4/20 David Bau (Harvard/Northeastern)
Title: Locating and Editing Factual Knowledge in GPT (ROME)
Abstract: Where is the knowledge inside a large language model?  In this paper, we show evidence that factual knowledge within GPT also corresponds to a localized computation that can be directly edited. For example, we can make a small change to a small set of the weights of GPT-J to teach it the counterfactual "Eiffel Tower is located in the city of Rome." Rather than merely regurgitating the new sentence, it will generalize that specific counterfactual knowledge and apply it in very different linguistic contexts. We discuss methods we use to identify specific modules that mediate such factual knowledge, and the methods we use to alter parameters to edit the model's belief in individual facts.

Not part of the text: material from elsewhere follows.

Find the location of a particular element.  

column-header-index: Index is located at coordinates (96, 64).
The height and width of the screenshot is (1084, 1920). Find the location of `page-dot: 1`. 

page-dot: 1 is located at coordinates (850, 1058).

5/4 Matteo Alleman (Columbia)
Title: Syntactic Perturbations Reveal Representational Correlates of Hierarchical Phrase Structure in Pretrained Language Models
Abstract: While vector-based language representations from pretrained language models have set a new standard for many NLP tasks, there is not yet a complete accounting of their inner workings. In particular, it is not entirely clear what aspects of sentence-level syntax are captured by these representations, nor how (if at all) they are built along the stacked layers of the network. In this paper, we aim to address such questions with a general class of interventional, input perturbation-based analyses of representations from pretrained language models. Importing from computational and cognitive neuroscience the notion of representational invariance, we perform a series of probes designed to test the sensitivity of these representations to several kinds of structure in sentences. Each probe involves swapping words in a sentence and comparing the representations from perturbed sentences against the original. We experiment with three different perturbations: (1) random permutations of n-grams of varying width, to test the scale at which a representation is sensitive to word position; (2) swapping of two spans which do or do not form a syntactic phrase, to test sensitivity to global phrase structure; and (3) swapping of two adjacent words which do or do not break apart a syntactic phrase, to test sensitivity to local phrase structure. Results from these probes collectively suggest that Transformers build sensitivity to larger parts of the sentence along their layers, and that hierarchical phrase structure plays a role in this process. More broadly, our results also indicate that structured input perturbations widens the scope of analyses that can be performed on often-opaque deep learning systems, and can serve as a complement to existing tools (such as supervised linear probes) for interpreting complex black-box models.